### The tasks
1. List every treatment abbreviation that appears in the passage on soil water storage under ridge and furrow systems.
2. Continue the passage on soil water storage under ridge and furrow systems from where it stops.

## Begin Document excerpt

Ren et al. (2008) observed that the most obvious effects of the ridge and furrow system on the soil water storage level occurred with annual precipitation between 230 and 440 mm, whereas there were no significant effects when the rainfall exceeded 440 mm. Li et al. (2001) also found that the ridge and furrow system decreased the soil water storage level as the precipitation increased, which agreed with our results. We found that the FLM and FCM treatments significantly increased the soil water storage in the 0–120 cm layer compared with FLSM and PM in 2014, which agreed with the results reported by Ren et al. (2010), who showed that the ridge and furrow system concentrates the rainfall and forced deeper penetration in the soil to reduce evaporation but also lateral moved into the ridges to retain soil water. In addition, it is possible that FLSM and PM consumed more soil water than FLM and FCM caused by quickly crop development.

## End Document excerpt
## Begin Material

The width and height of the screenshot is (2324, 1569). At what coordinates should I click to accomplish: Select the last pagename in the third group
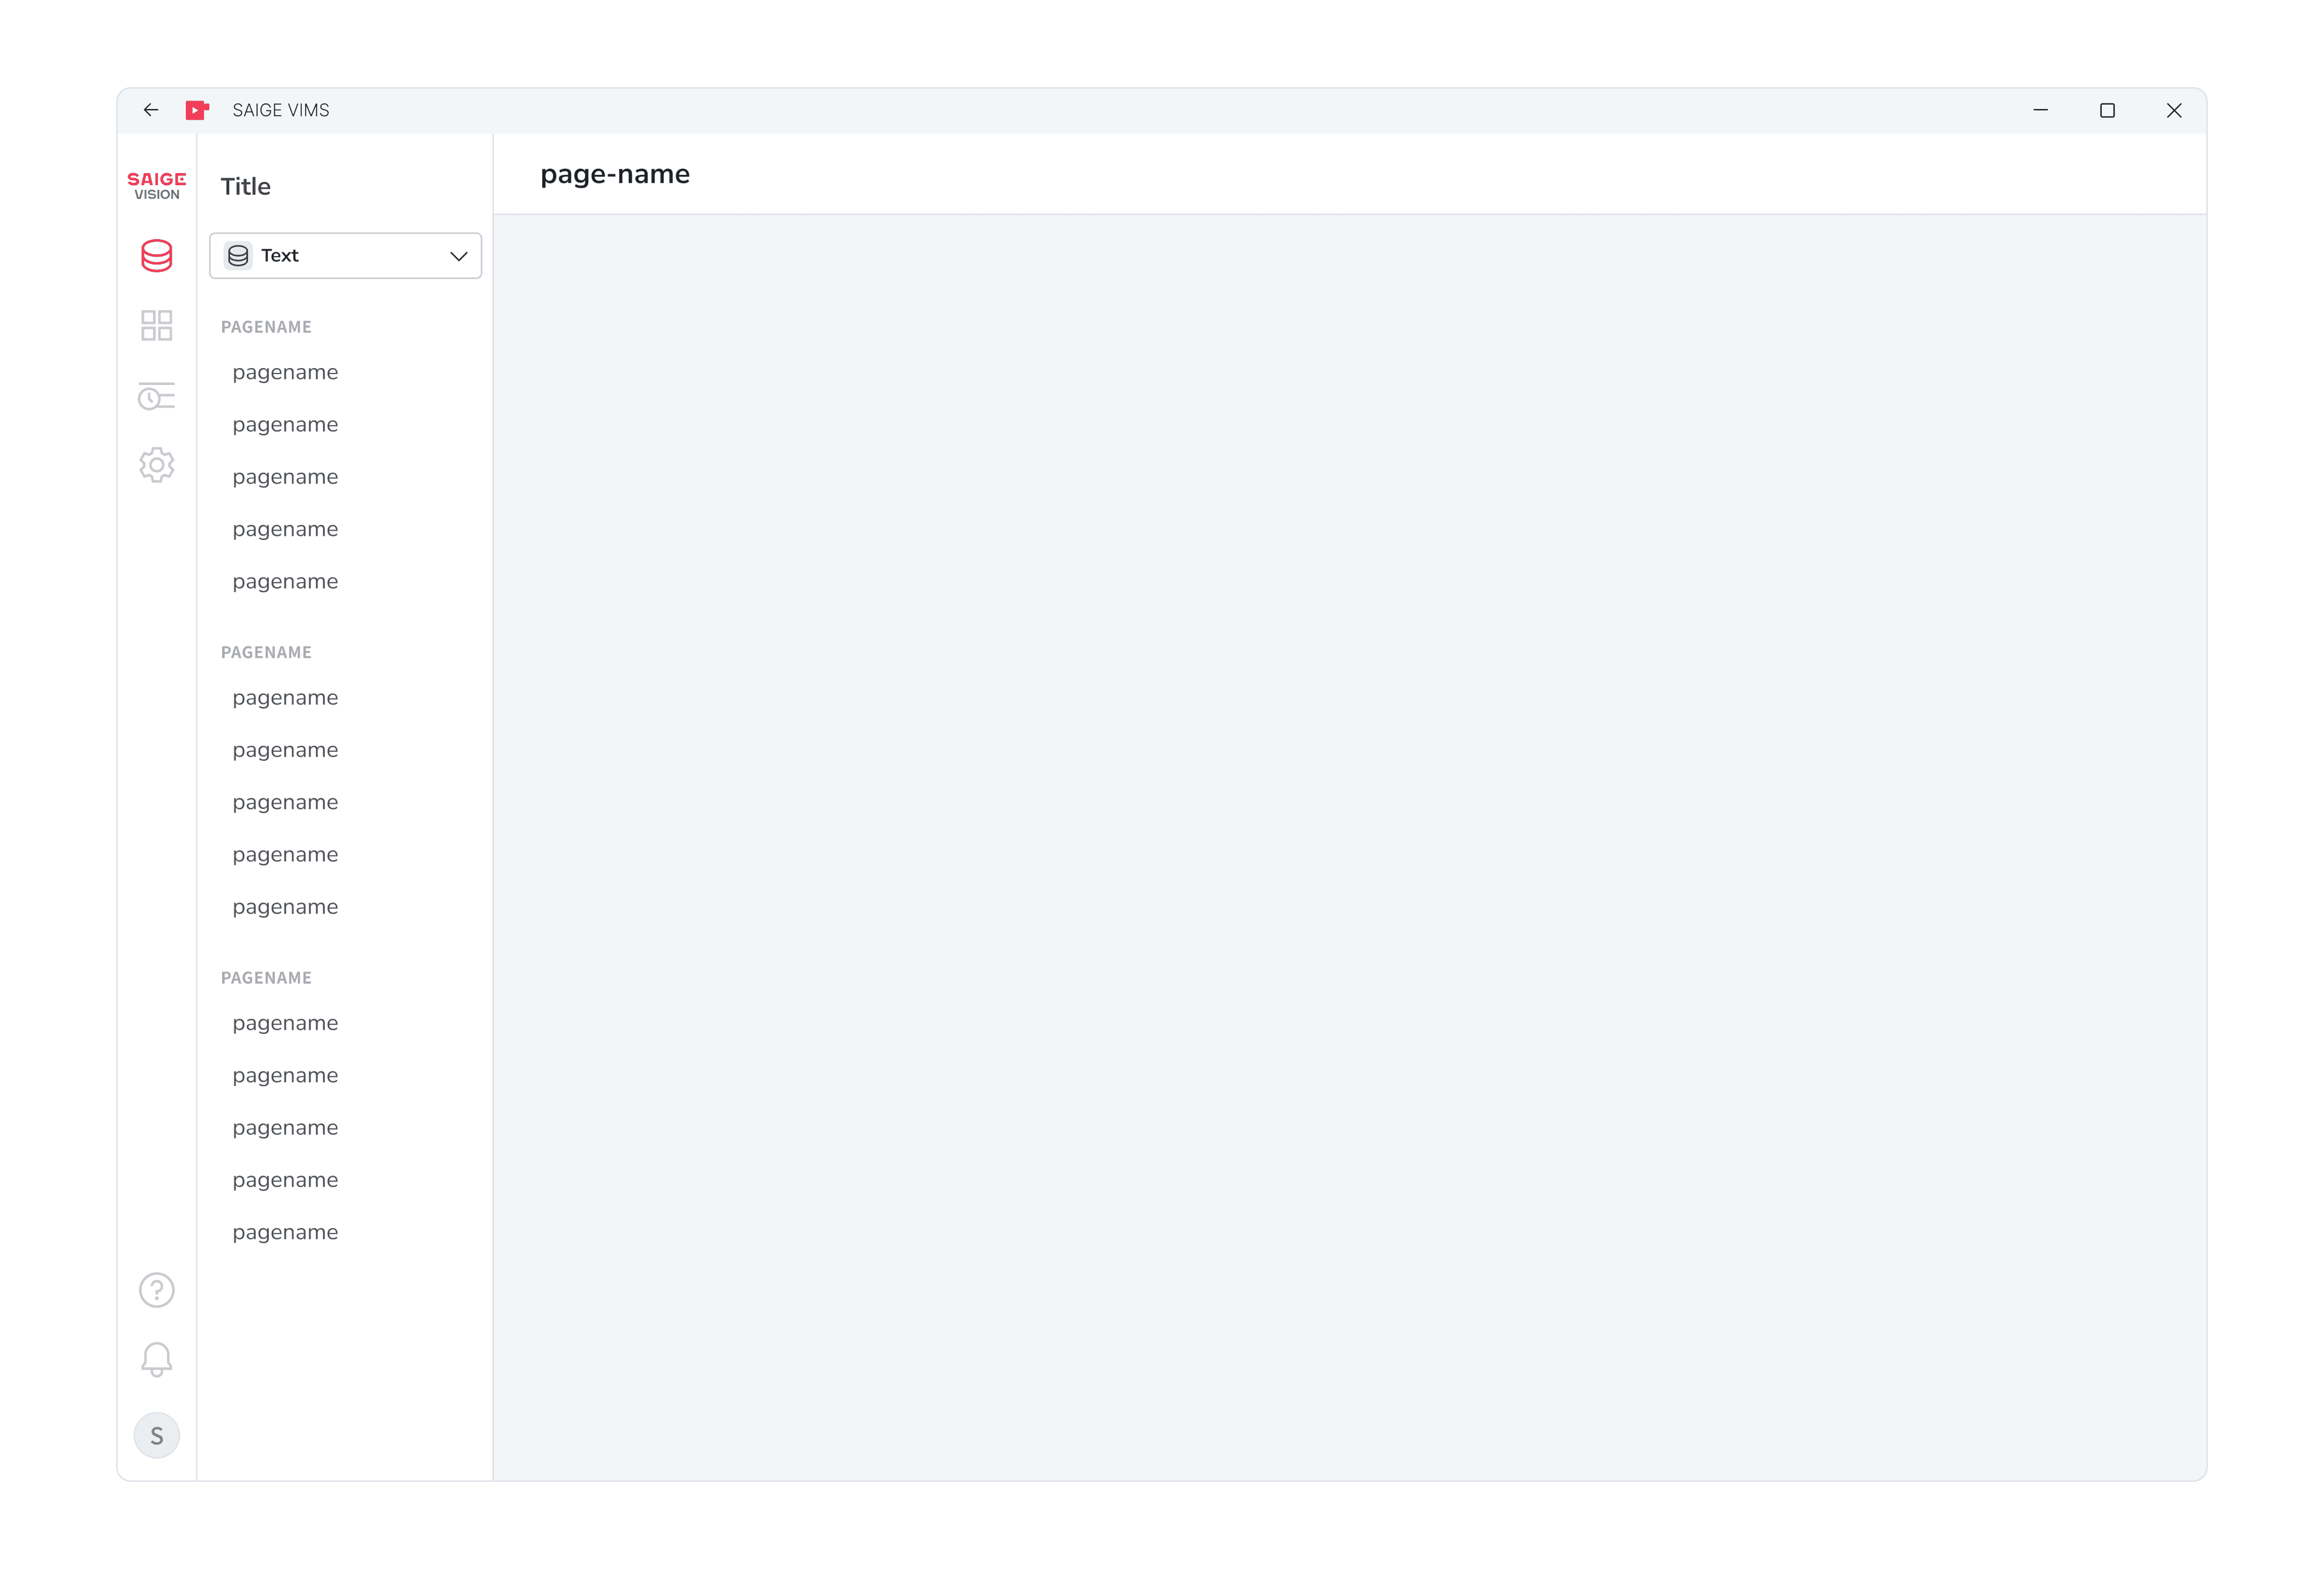click(x=285, y=1233)
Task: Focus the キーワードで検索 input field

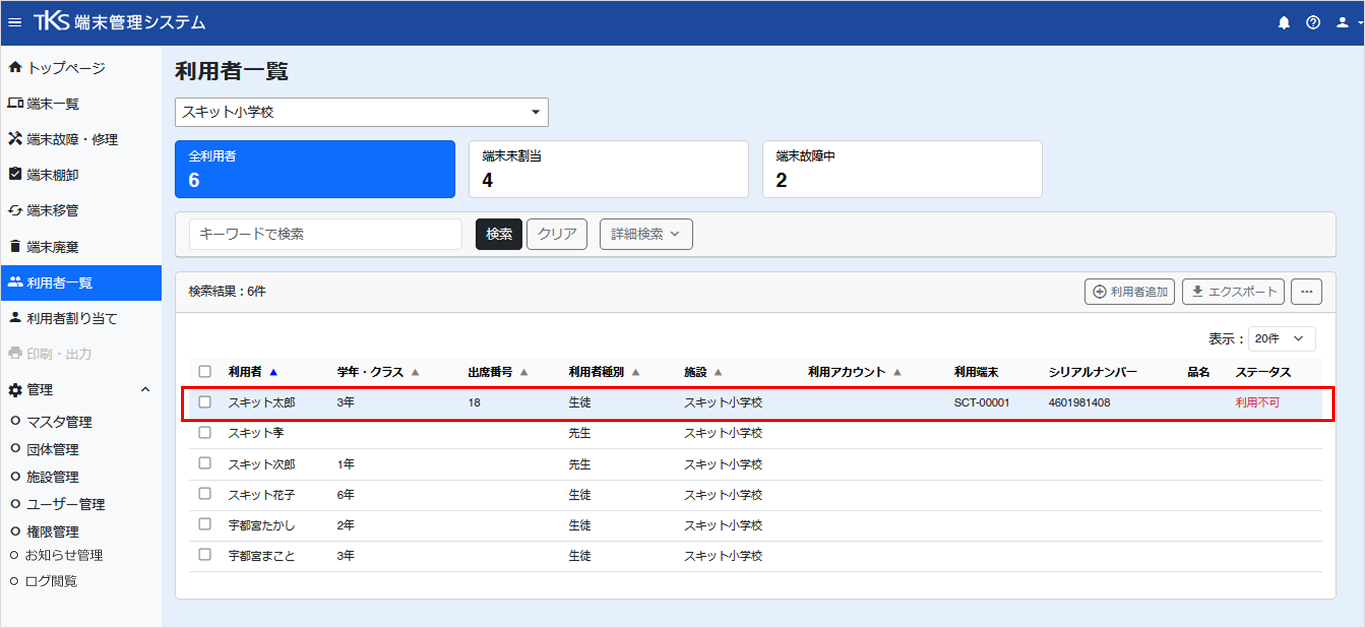Action: point(326,234)
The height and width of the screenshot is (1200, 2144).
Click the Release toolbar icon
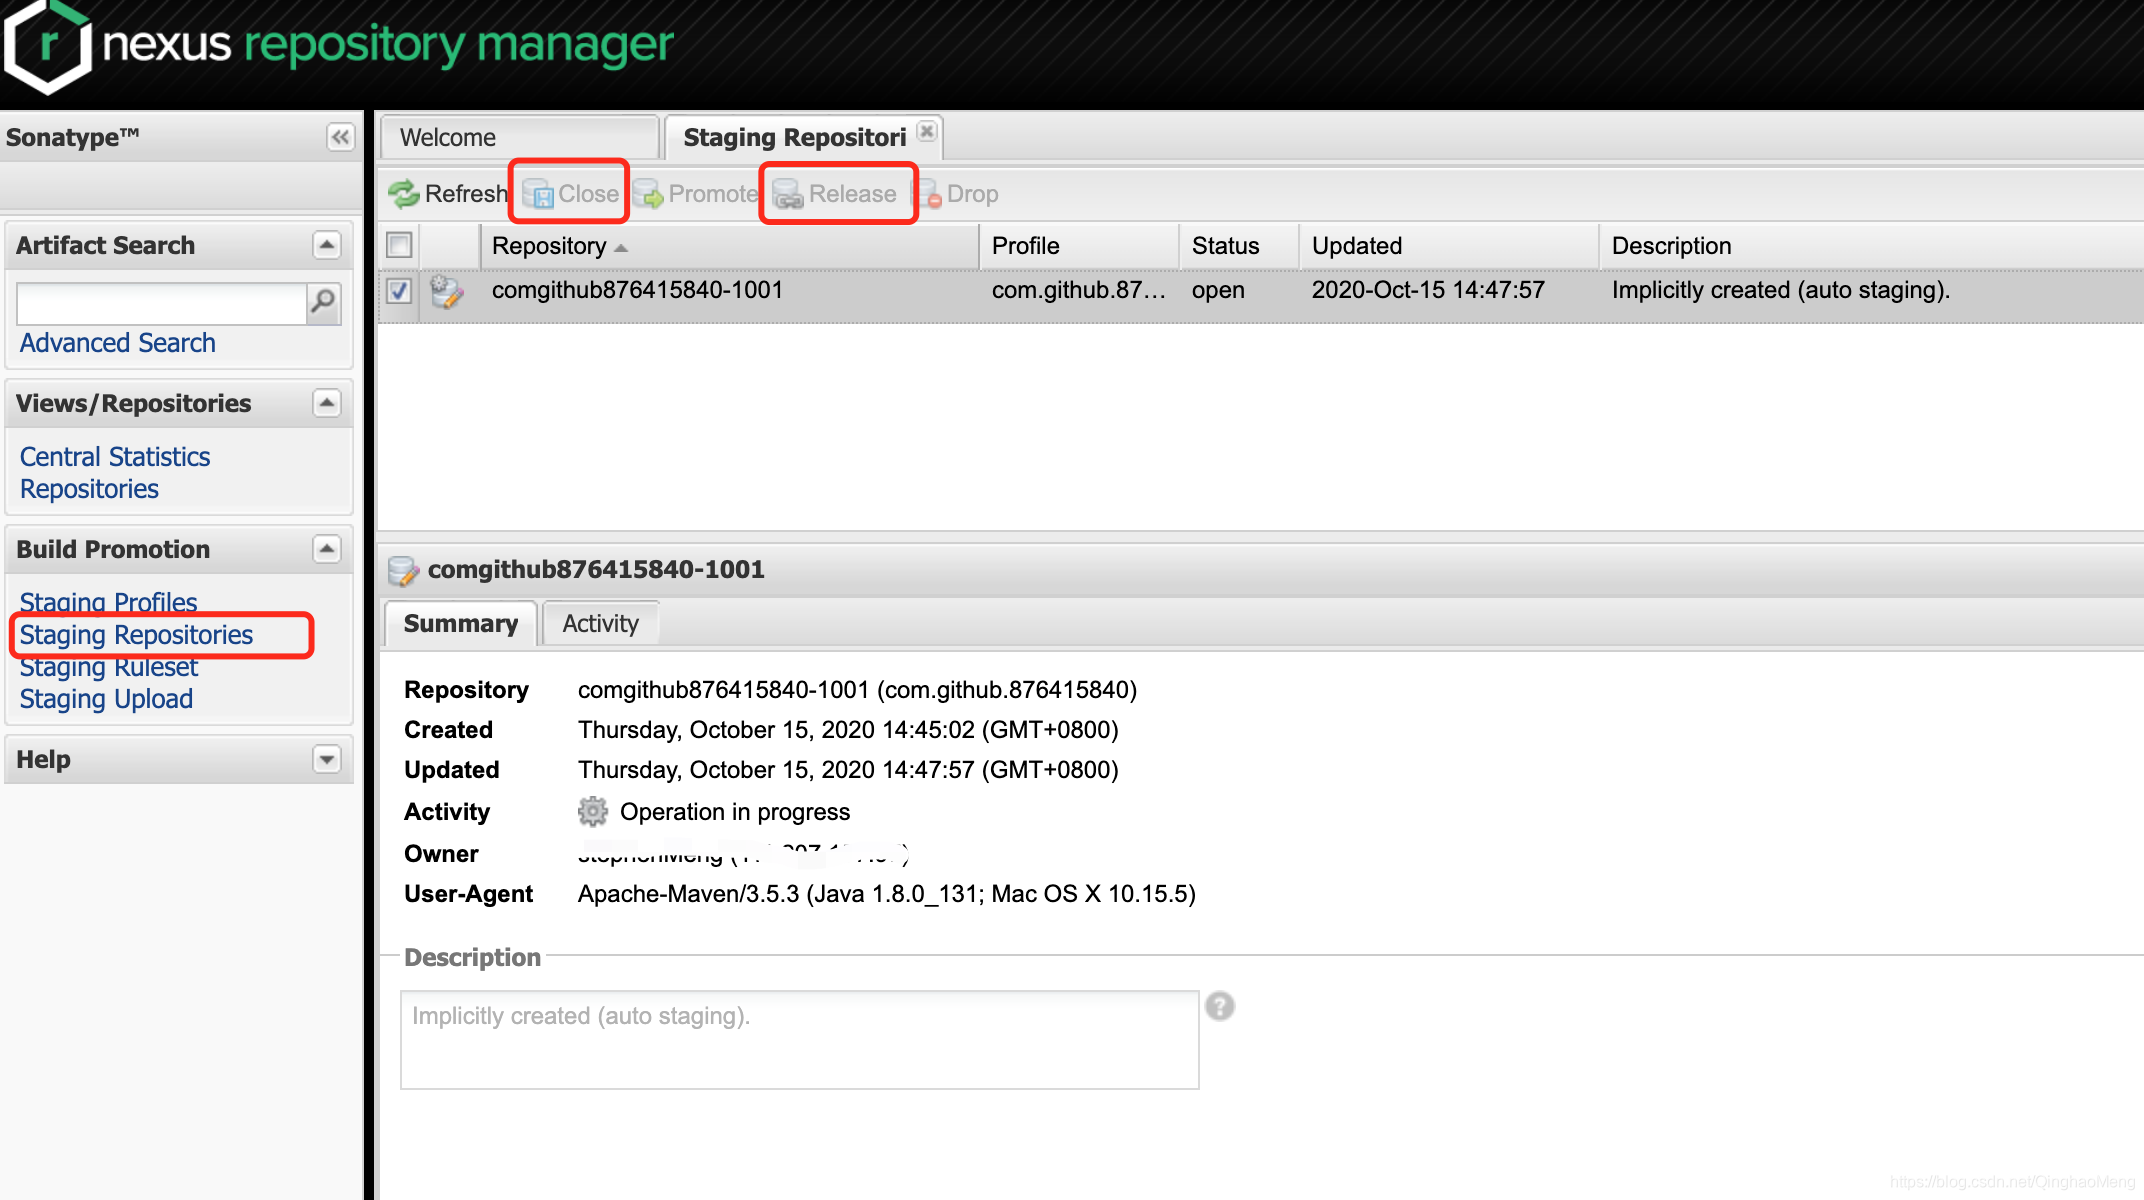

## End Material

### Outputs in order
1. FLM, FCM, FLSM, PM

2.
Crop Development

Previous studies have demonstrated that plastic film mulch can increase the soil temperature (Li et al., 2013) and soil water content (Li et al., 2001), thereby reducing germination time and promoting crop growth and development to increase grain yield. Similarly, we found that the plastic film mulch plots clearly increased soil temperature in early stage, and advanced the emergence and maturity stages compared with CK. The emergence stage under FLM/FCM plots were delayed compared with FLSM/PM by 2–5 days, because the better soil water conditions with FLM and FCM treatments lead to low temperature (Li et al., 2001). In addition, it was also associated with the maize seeding location, planting on plastic film or film-side. The milking-maturity stage was extended with the plastic film mulch plots (especially with FCM, FLSM, and PM), which agreed with the results reported by Liu et al. (2010), who observed that plastic film mulch plots promoted crop transpiration with little soil evaporation to allow the accumulation of a greater biomass during the early growth stages, while the development of plants accelerated from seedling emergence to physiological maturity, and the milking stage extended to increase the maize yield.

Water Use Efficiency (WUE)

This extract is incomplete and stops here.